SpaceX just bought its way into the AI coding race with a $60B option on Cursor
What actually happened
On April 21, SpaceX posted on X that it has an agreement with Cursor, with two possible outcomes later this year.
SpaceX said it has struck a deal with Cursor to develop a next-generation "coding and knowledge work AI," which includes a surprising provision - an option to buy the popular software development platform for $60 billion later this year.
The alternative path is paying Cursor $10 billion for joint work instead of acquiring it outright.
This is not a normal acquisition announcement. It is basically a call option on one of the fastest growing companies in software, signed by the same group that now owns xAI after the February merger with SpaceX.
Why this is a strange deal
Most acquisitions are binary. You buy the company or you do not.
This one gives SpaceX optionality. It can watch how the partnership plays out, then decide between a $10B bill and a $60B takeover. It also quietly removes Cursor from the table for any competitor that might have wanted to buy it first.
That is the real trick here. Even if SpaceX never exercises the option, it has already reshaped the market.
The Cursor valuation story is wild
A quick look at how fast this company moved:
January 2025: valued around $2.5 billion
May 2025: around $9 billion
November 2025: $29.3 billion post-money on a $2.3B Series D
April 2026: a $60B option and a fundraise targeting over $50B
Cursor was valued at just $2.5 billion in January of last year, climbed to $9 billion by last May, and was assigned a $29.3 billion post-money valuation when it closed on $2.3 billion in Series D funding in November.
That is roughly a 20x move in about eighteen months. Not for a social app. For a code editor.
Why SpaceX wants it
The honest answer is that xAI has a coding problem.
After the xAI merger, Musk went through heavy layoffs and the company lost most of its original co-founders. Cursor brings three things xAI cannot easily build in house right now.
A proven product. Cursor 3 is already the default AI-first editor for a huge share of professional developers.
Codebase intelligence. Cursor has spent years getting good at indexing and reasoning over large monolithic repos, which is exactly the kind of work Tesla, SpaceX, and X internally need.
Talent. Two of Cursor's senior engineers, Andrew Milich and Jason Ginsberg, already left to join xAI reporting directly to Musk.
Buying Cursor is faster than rebuilding it.
The awkward part for Anthropic and OpenAI
Here is the detail that gets less attention but matters a lot.
Cursor still uses and sells access to Claude and GPT models even as both firms roll out their own coding tools, an awkward arrangement that this new SpaceX partnership may be designed to eventually escape.
Cursor today is a major distribution channel for Claude and GPT in the coding workflow. If xAI successfully trains a Cursor-native model on the Colossus supercomputer, that distribution can be quietly rerouted.
This is not just SpaceX buying a developer tool. It is SpaceX trying to own the surface where professional developers actually spend their hours.
What this means if you build software for a living
For individual developers
Short term, nothing changes. Cursor still works, still talks to Claude and GPT, still ships updates. Long term, expect pressure to try an xAI-trained model inside Cursor. Keep an eye on pricing and default model settings, because that is where these shifts usually show up first.

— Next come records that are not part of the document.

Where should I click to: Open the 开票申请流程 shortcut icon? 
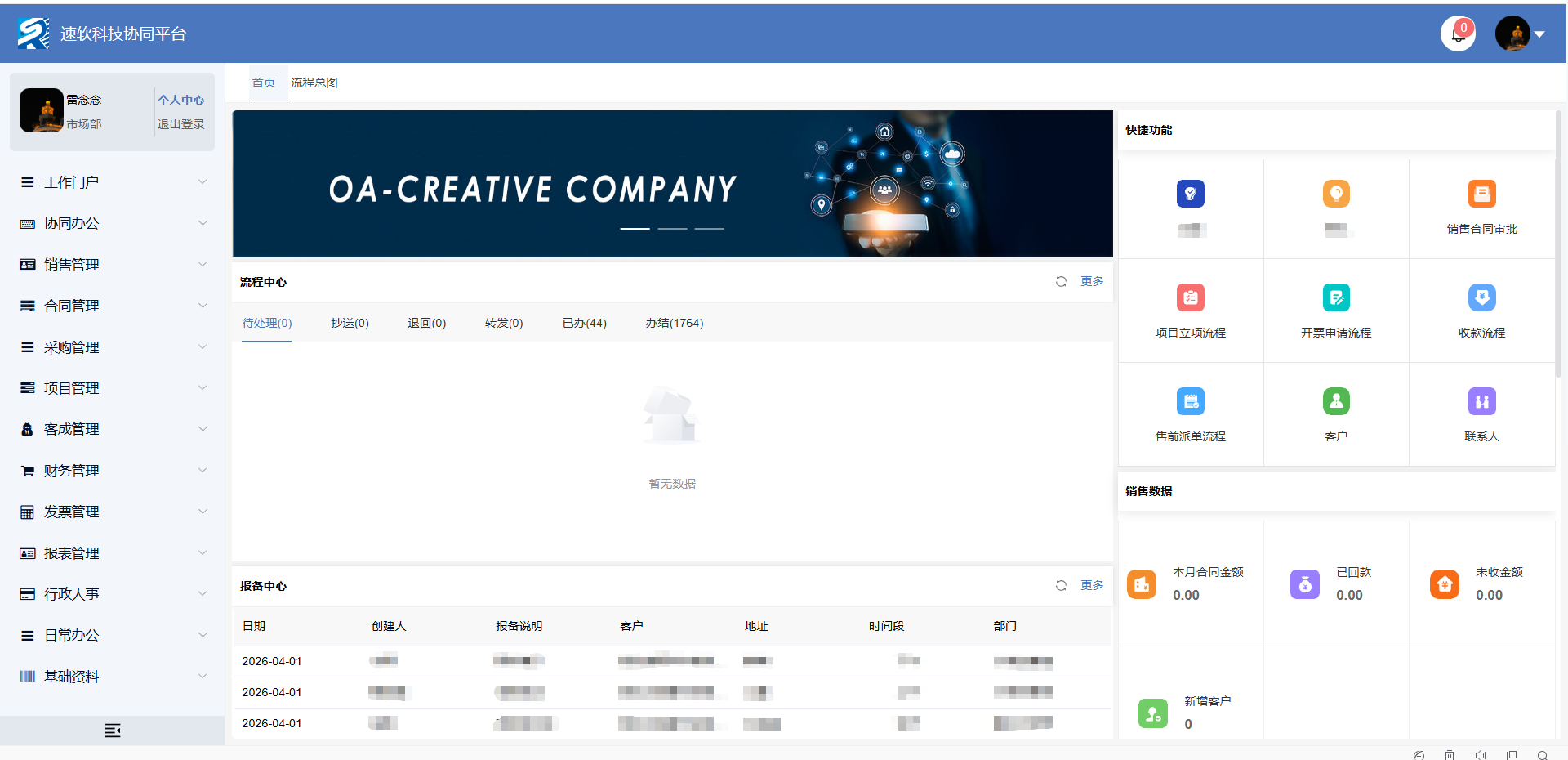[x=1335, y=298]
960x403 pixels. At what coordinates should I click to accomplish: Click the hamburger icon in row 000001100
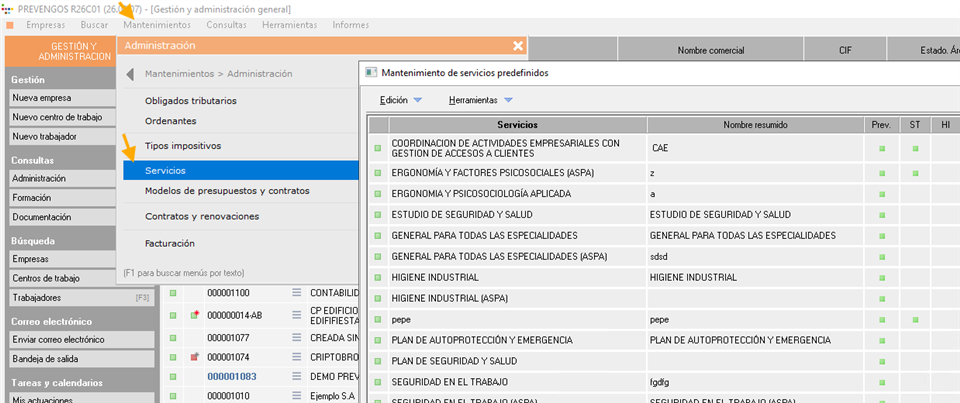(296, 293)
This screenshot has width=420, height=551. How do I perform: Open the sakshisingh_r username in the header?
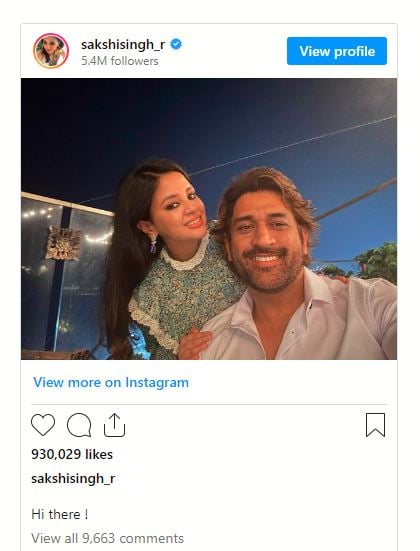coord(123,45)
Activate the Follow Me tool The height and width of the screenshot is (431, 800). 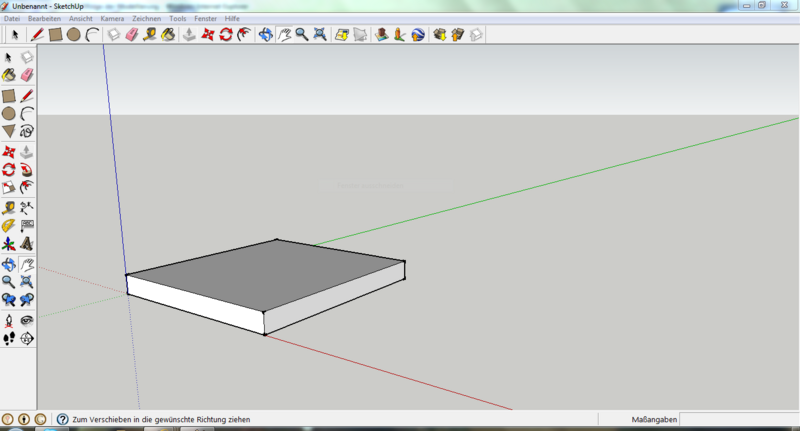tap(27, 170)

For agencies and freelancers
The AI coding category is consolidating around a few very well funded players. If your client work involves AI-assisted development, your stack is about to have fewer real choices. It is worth being model-agnostic at the architecture level, so switching between Claude, GPT, and whatever xAI ships next is a config change and not a rewrite.
For SaaS founders
This deal confirms something that has been true for a while. AI-native workflow tools are being priced like platforms, not like software. A code editor at $60B is not an editor anymore, it is infrastructure. If you are building in a workflow category, your moat is not the features, it is the habit your users form and the data you accumulate from that habit.
The bigger picture
SpaceX is heading into what might be the largest IPO ever. Wrapping a high-margin, high-growth AI coding business into that story makes the pitch a lot more interesting than rockets and Starlink alone.
Musk is also building a closed loop. Compute from Colossus, models from xAI, distribution through X, and now potentially the IDE where developers actually write code. Every layer of that stack points back to one owner.
Whether that is good for developers depends entirely on how open the Cursor experience stays once the ink is dry.
Takeaways
The deal is structured as an option, not a purchase, which gives SpaceX cheap optionality and locks Cursor out of the market.
Cursor went from $2.5B to a $60B option price in fifteen months, which resets expectations for every late-stage AI company in the pipeline.
The real target is not the editor, it is the default surface for professional coding work and the models running inside it.
If you ship software for clients or for yourself, keep your stack portable. The next twelve months in AI coding are going to be loud.